Re: Contribute Examples/Exercises

2014-11-12 Thread David Medinets
I'll sound a note of caution. I love examples, but would not want to
adversely affect the build times of Accumulo. Perhaps a link to the
examples GitHub page at http://accumulo.apache.org/papers.html would
suffice?


Re: Contribute Examples/Exercises

2014-11-12 Thread Christopher
+1


--
Christopher L Tubbs II
http://gravatar.com/ctubbsii

On Wed, Nov 12, 2014 at 12:57 PM, David Medinets david.medin...@gmail.com
wrote:

 I'll sound a note of caution. I love examples, but would not want to
 adversely affect the build times of Accumulo. Perhaps a link to the
 examples GitHub page at http://accumulo.apache.org/papers.html would
 suffice?



Re: Contribute Examples/Exercises

2014-11-12 Thread Christopher
Adapting to the existing examples makes a bit more sense to me. If they're
a contrib, I think they'd be better served as an externally maintained
contrib. If we accept them into the project as an internal contrib, that
kind of reflects a willingness and an obligation to maintain them, and
that's less likely as an internal contrib than as part of the build
examples or as an externally linked contrib, I think (from observing the
state of the existing internal contrib repos).


--
Christopher L Tubbs II
http://gravatar.com/ctubbsii

On Wed, Nov 12, 2014 at 11:18 AM, Donald Miner dmi...@clearedgeit.com
wrote:

 Sean,

 My original thought here was that we could adapt these to fit the mold of
 the Accumulo examples that are shipped with core. Does that make any sense?

 Either way, the contrib approach seems reasonable as well, just not what I
 first thought.

 -d

 On Tue, Nov 11, 2014 at 12:18 PM, Sean Busbey bus...@cloudera.com wrote:

  I think these would be an excellent addition, given the improvements
 David
  suggested.

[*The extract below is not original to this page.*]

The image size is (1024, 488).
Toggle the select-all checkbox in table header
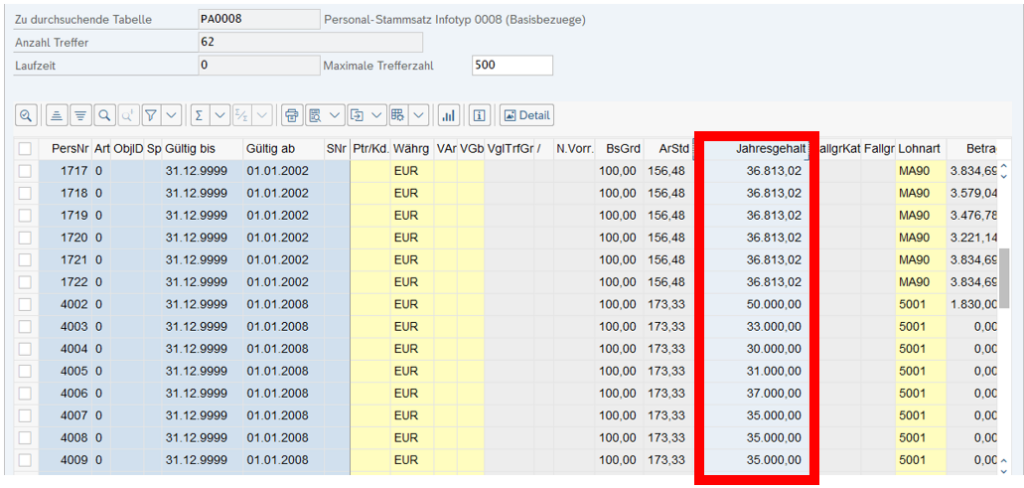[25, 149]
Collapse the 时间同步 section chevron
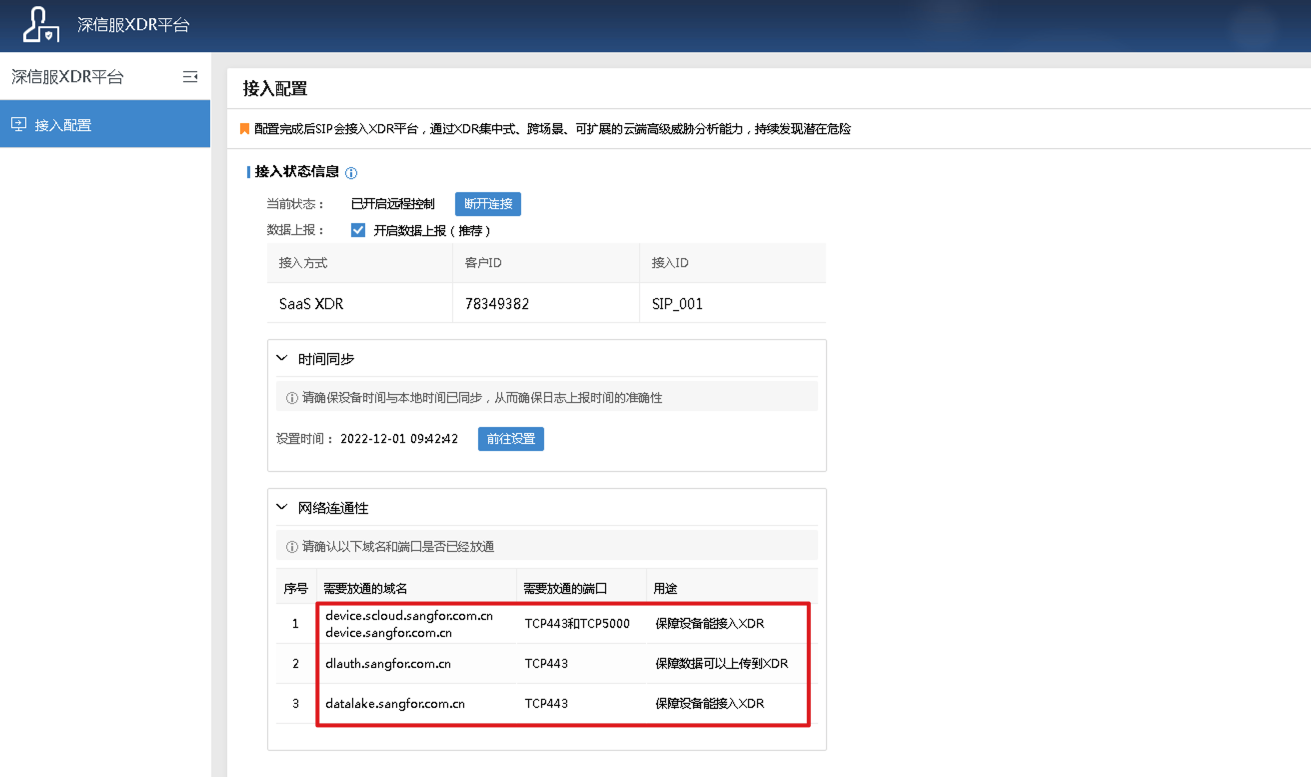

Since they span a range of Accumulo uses, they are probably
 best
  served as a contrib repository[1] rather than an Accumulo
 version-specific
  example.
 
  In any case this will involve adopting a non-trivial code base developed
  outside of the project; we'll need to go through the ASF Incubator[2].
  Before that can happen we'll need to call a vote[3].
 
  [1]: http://accumulo.apache.org/contrib.html
  [2]: http://incubator.apache.org/faq.html#proposed_new_codebase
http://incubator.apache.org/ip-clearance/index.html
  [3]: http://accumulo.apache.org/bylaws.html#actions
 
  On Tue, Nov 11, 2014 at 10:38 AM, Josh Elser josh.el...@gmail.com
 wrote:
 
   I've given a quick glance over them -- they look like they'd be a great
   addition!
  
   We'd have to figure out some mechanism to distribute the exercises (as
 we
   can't compile them), but that's a manageable problem.
  
   If you want to open an issue on JIRA, that'd be the first step to get
   these into the codebase. Some things to think about meanwhile:
  
   * Check out the coding practices and code formatting guidelines -
   http://accumulo.apache.org/source.html#coding-practices
   * Add ASL headers to the files
   * Figure out where might be a good place to include these in the
 Accumulo
   tree  - maybe examples/training?
   * Consider what documentation would be needed for someone to self-guide
   themselves through these examples
   * Look into redistribution rights on the included twitter.json file.
 I'm
   not sure what Twitter's terms of service are. It may be easier to
 write a
   script that will generate some example tweets. It keeps us from being
   liable for what those tweets contain and also prevents us from having
 to
   distribute a big blob.
  
   Thanks again!
  
  
   David Medinets wrote:
  
   Can you add descriptions of the exercises to the README file? Many
   people finding that page would move to the next one with details to
   catch their interest.
  
   On Tue, Nov 11, 2014 at 9:49 AM, Chris Rigano
 chris.p.rig...@gmail.com
   wrote:
  
   I believe they would be of benefit.
  
   On Mon, Nov 10, 2014 at 12:43 PM, Adam J. Shookadamjsh...@gmail.com
 
   wrote:
  
I had just finished finalizing the training materials for a basic
 and
   advanced Accumulo class my company ClearEdge IT offers.  I think
 some
  of
   the more advanced code tutorials would be valuable to contribute to
  the
   Accumulo examples library.
  
   The examples all work with status updates from Twitter and include
   topics
   such as:
  
   - Basic Reading/Writing
   - Indexing tweets and creating a program to retrieve tweets
 based
  on
   given search terms
   - Bulk ingestion of the tweets
   - Using MapReduce to building a geo-index table for the tweets
  with
   latitude/longitude information via z-points
   - Levering the geo-index to retrieve tweets from a given
 lat/long
   bounding box
   - Custom iterators such as filters and combiners
  
   If this is something the community would be interested in, please
 take
   the
   time to review them at
  https://github.com/adamjshook/accumulo-training
   and
   let me know if there are any you think would be worth contributing.
   I'd be
   happy to take the time to massage them to meet the standards.
  
   Cheers,
   --Adam
  
  
 
 
  --
  Sean
 



Re: Contribute Examples/Exercises

2014-11-12 Thread Josh Elser
Personally, I didn't really think that this contribution was in the 
spirit of what the new codebase adoption guidelines were meant to cover.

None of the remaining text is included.